How the Republicans can advance U.S.-Asian relations

While U.S. voters were not particularly interested in foreign policy (certainly not Asia policy) during this election, Asia is always interested in U.S. voters. The economic growth of countries such as China and India, and the technological and innovative dynamism of much of the rest of Asia, are significantly impacting the structure of the U.S. economy. Newly elected Republicans have a chance to help the United States continue to benefit from Asia's growing prosperity.

Though the election was not about foreign policy, it is worth noting that former Vice President Dick Cheney's early 2009 critique of Obama's counter-terrorism policies first exposed the chinks in the administration's armor, demonstrating signs of life for a Republican Party declared dead and providing moral support to others in his party who soon voiced their own powerful critiques. Still, this election was about economics and the size and structure of government, not foreign policy. So, I am about to practice economics and politics without a license.

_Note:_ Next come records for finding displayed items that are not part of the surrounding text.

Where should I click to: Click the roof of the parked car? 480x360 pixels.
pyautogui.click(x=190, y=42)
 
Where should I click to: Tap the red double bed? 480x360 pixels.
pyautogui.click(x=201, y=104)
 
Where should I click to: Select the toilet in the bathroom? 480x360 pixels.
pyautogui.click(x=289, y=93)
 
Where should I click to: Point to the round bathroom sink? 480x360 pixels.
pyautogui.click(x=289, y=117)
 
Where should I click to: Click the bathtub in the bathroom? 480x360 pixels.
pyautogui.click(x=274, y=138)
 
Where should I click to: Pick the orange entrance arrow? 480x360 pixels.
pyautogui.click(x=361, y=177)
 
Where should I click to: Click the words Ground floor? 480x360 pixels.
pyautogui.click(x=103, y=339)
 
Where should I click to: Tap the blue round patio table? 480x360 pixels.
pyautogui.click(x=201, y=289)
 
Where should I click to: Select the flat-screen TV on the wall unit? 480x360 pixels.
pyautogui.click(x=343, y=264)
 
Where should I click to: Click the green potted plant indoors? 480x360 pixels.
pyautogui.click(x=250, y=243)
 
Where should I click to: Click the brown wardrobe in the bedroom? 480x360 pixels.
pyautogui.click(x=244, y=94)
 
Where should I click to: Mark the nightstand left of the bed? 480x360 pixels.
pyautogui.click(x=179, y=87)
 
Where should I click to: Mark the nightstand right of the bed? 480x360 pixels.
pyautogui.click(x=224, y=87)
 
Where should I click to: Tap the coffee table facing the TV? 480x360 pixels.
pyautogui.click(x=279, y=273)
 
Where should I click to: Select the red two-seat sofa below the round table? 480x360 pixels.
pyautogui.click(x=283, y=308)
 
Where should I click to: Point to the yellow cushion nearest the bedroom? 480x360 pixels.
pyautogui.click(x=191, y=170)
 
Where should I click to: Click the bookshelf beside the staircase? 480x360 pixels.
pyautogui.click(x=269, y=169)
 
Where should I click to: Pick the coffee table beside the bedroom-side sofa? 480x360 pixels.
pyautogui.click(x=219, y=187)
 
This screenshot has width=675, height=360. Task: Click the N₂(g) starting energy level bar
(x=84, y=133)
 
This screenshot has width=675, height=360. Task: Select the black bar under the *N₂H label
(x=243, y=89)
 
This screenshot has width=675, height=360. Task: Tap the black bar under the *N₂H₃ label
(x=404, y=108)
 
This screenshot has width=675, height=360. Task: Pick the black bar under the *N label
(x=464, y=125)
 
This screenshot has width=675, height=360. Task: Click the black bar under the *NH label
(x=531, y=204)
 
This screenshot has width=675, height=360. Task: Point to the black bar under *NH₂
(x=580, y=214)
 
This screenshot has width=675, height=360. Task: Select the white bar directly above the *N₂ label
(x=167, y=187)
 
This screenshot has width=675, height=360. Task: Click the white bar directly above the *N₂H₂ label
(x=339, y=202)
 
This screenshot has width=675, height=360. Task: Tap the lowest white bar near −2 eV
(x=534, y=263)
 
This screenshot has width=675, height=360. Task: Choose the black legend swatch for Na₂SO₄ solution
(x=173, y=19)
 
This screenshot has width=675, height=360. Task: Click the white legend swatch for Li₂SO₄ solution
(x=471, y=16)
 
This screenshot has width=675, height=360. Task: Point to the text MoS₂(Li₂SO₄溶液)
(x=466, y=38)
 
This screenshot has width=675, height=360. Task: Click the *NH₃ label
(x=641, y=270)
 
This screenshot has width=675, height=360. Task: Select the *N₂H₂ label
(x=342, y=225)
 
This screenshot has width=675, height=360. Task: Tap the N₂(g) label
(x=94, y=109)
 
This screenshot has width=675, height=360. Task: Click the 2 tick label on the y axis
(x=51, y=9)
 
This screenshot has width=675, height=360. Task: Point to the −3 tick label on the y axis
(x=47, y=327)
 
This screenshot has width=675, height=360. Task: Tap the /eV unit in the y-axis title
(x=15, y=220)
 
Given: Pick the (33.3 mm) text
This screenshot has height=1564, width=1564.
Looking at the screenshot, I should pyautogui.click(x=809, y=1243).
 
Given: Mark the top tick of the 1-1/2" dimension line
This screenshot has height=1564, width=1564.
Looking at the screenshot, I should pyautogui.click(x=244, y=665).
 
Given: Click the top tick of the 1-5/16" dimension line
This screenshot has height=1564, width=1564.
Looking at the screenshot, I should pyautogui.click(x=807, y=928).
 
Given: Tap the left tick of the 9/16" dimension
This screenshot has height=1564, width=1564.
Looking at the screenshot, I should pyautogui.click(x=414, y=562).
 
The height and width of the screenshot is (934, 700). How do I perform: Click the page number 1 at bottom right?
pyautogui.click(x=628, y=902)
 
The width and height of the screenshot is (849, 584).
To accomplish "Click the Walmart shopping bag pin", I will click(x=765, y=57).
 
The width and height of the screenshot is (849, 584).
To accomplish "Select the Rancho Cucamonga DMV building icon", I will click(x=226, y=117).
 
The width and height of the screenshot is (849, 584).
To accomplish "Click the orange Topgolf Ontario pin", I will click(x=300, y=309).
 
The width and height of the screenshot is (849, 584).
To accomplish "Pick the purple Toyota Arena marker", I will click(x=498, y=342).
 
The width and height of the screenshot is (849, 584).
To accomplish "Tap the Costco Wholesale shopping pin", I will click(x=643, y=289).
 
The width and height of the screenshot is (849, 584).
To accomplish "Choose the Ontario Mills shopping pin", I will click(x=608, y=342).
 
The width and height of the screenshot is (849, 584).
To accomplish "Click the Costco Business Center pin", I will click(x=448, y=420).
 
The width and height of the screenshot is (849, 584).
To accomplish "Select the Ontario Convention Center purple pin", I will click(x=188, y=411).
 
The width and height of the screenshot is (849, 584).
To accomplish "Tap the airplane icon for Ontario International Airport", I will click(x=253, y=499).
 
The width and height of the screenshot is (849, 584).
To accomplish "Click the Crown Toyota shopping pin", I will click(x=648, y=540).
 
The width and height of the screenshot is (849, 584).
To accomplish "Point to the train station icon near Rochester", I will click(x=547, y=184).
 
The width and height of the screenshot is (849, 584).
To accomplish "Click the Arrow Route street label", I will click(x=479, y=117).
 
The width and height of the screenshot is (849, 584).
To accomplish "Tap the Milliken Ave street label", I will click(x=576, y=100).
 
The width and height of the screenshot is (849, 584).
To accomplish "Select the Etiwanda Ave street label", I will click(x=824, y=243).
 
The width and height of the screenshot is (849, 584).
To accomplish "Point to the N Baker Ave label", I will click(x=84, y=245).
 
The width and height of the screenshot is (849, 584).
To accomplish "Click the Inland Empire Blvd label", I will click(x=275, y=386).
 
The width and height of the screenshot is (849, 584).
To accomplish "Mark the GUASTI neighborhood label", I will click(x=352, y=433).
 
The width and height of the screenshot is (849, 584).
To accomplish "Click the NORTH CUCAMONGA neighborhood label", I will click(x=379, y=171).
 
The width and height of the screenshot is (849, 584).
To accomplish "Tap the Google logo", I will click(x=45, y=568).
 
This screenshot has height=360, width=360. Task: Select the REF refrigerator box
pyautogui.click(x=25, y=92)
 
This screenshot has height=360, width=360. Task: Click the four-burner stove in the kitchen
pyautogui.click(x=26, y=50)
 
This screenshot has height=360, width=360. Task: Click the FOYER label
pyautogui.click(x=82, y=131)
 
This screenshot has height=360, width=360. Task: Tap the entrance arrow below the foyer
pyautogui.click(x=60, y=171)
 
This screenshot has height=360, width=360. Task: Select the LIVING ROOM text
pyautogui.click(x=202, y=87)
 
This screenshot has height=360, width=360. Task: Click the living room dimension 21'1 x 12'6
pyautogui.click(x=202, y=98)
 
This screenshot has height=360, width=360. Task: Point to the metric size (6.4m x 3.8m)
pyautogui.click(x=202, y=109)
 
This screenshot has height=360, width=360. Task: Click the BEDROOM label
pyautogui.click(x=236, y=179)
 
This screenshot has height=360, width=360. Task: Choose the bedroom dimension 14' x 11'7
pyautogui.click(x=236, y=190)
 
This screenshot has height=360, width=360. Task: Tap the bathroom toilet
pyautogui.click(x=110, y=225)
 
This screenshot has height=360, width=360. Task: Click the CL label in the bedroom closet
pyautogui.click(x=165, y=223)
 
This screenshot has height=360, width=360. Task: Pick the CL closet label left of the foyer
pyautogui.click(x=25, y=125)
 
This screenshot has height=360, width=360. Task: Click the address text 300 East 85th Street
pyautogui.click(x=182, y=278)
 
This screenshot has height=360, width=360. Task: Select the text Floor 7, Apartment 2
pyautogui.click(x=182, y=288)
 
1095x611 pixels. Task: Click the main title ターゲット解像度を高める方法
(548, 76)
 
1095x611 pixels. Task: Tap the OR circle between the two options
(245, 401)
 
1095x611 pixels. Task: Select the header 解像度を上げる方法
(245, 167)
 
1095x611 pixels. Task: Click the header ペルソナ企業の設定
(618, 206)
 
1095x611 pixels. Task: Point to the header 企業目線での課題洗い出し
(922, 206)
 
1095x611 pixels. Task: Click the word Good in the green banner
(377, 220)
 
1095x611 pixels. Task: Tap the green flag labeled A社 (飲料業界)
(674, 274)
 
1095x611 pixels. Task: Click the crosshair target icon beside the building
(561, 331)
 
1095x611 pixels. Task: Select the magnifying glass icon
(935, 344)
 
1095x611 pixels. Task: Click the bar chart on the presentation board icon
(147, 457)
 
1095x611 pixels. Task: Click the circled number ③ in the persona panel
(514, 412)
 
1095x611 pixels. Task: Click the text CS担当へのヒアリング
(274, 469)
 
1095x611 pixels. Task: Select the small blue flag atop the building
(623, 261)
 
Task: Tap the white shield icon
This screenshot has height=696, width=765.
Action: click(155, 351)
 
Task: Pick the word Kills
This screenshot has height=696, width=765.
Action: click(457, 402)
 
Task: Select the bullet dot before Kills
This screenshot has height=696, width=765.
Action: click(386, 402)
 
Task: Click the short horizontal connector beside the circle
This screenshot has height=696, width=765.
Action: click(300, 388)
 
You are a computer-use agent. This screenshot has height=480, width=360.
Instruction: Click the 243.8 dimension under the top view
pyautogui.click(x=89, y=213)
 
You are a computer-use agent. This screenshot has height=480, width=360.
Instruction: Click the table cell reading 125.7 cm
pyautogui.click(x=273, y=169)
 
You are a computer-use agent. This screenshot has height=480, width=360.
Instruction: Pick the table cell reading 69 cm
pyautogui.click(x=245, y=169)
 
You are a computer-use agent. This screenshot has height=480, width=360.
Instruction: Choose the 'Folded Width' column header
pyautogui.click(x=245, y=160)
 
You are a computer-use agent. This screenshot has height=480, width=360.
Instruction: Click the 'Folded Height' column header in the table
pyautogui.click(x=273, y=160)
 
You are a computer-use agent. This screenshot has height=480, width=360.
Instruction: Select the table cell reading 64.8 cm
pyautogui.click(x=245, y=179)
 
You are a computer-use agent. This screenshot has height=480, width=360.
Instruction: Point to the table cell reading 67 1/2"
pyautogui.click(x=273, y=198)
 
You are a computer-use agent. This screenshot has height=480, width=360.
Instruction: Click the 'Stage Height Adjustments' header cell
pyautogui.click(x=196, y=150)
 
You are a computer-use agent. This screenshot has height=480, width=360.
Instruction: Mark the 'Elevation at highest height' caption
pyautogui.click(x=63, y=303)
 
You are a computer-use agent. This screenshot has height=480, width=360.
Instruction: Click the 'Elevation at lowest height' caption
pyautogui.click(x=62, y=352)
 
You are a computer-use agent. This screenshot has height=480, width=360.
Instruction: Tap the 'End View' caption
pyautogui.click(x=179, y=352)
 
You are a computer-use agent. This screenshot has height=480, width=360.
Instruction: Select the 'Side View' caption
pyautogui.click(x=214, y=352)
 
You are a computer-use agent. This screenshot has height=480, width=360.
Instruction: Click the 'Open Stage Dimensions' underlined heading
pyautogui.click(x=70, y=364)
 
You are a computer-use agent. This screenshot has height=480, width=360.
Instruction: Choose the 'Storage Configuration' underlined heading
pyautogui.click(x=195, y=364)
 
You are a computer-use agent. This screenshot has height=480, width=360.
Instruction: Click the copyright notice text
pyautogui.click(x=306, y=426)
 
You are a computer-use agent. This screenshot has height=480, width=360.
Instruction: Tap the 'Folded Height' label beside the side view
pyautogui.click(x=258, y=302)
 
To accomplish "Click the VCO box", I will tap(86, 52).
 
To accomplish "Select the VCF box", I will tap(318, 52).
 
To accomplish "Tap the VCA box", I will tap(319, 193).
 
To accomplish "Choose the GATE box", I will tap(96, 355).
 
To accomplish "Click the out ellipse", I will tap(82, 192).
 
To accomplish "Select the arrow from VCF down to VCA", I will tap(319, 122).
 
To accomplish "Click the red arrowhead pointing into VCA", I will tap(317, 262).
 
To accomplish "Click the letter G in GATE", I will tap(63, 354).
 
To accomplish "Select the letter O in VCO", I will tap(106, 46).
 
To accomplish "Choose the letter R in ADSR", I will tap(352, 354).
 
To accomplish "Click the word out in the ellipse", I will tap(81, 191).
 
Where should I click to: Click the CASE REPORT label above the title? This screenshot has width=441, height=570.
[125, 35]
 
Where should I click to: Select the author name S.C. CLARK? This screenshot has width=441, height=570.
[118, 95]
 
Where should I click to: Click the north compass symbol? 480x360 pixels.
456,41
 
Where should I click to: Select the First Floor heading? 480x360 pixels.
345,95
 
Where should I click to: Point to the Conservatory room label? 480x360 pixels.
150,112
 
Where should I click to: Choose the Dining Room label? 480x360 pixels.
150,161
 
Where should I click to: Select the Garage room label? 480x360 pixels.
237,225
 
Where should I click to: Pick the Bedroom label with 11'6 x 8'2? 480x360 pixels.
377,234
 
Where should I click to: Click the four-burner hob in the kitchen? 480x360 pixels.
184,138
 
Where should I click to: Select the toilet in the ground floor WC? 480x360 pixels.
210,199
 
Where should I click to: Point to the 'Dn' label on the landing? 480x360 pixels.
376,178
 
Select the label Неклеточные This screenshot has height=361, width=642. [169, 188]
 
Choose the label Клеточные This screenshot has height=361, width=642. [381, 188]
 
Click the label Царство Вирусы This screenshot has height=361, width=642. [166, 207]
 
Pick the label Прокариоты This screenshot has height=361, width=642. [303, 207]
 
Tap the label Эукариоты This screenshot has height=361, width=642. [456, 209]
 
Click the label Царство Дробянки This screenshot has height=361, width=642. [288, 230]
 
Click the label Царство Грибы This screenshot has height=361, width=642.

While voters still do not seem to trust the GOP, the party can regain their trust by reclaiming the mantle of economic leadership. Newly-elected Republicans can insist upon free market, pro-free trade policies that can push the president to create a friendlier climate for foreign investment in the United States as well as to ratify a free trade deal with South Korea and pry open other Asian markets for U.S. investment and exports.

By committing to fiscal responsibility, Republicans can provide a more credible case for the global rebalancing that economists agree needs to happen. A collective economic rebalancing, rather than a trade war or legislating punitive tariffs, is the answer to our current economic troubles with China. And a broader commitment to U.S. leadership in trade liberalization throughout Asia will contribute to setting the United States back on the road to economic growth and low unemployment.

But the United States is on the horns of a dilemma in Asia, one that new Republican leaders must resolve. Our huge debt and uncertain fiscal position calls into question our ability to sustain a robust diplomatic and military presence in the region; if fiscal austerity includes cuts to the defense budget, Asians will continue to conclude that we are not going to be present in Asia for the long haul. In the context of Asia policy, then, the key challenge for Republican leaders both in Congress and aspiring to the presidency is to strike the right balance between pursuing long-term measures to restore fiscal health without making short-term cuts on defense spending that create deep regional unease.

The first chance for Republicans to reconcile long and short term goals with respect to Asia is during Obama's trip to the region. They should pledge to work with him if he agrees to ratify the FTA with Korea, hold his feet to the fire if he panders to special interests on the issue of outsourcing to India (or what I like to call trading based on comparative advantage), and pledge to support him if he commits to keeping our alliances strong by making the military investments we need to keep the region stable.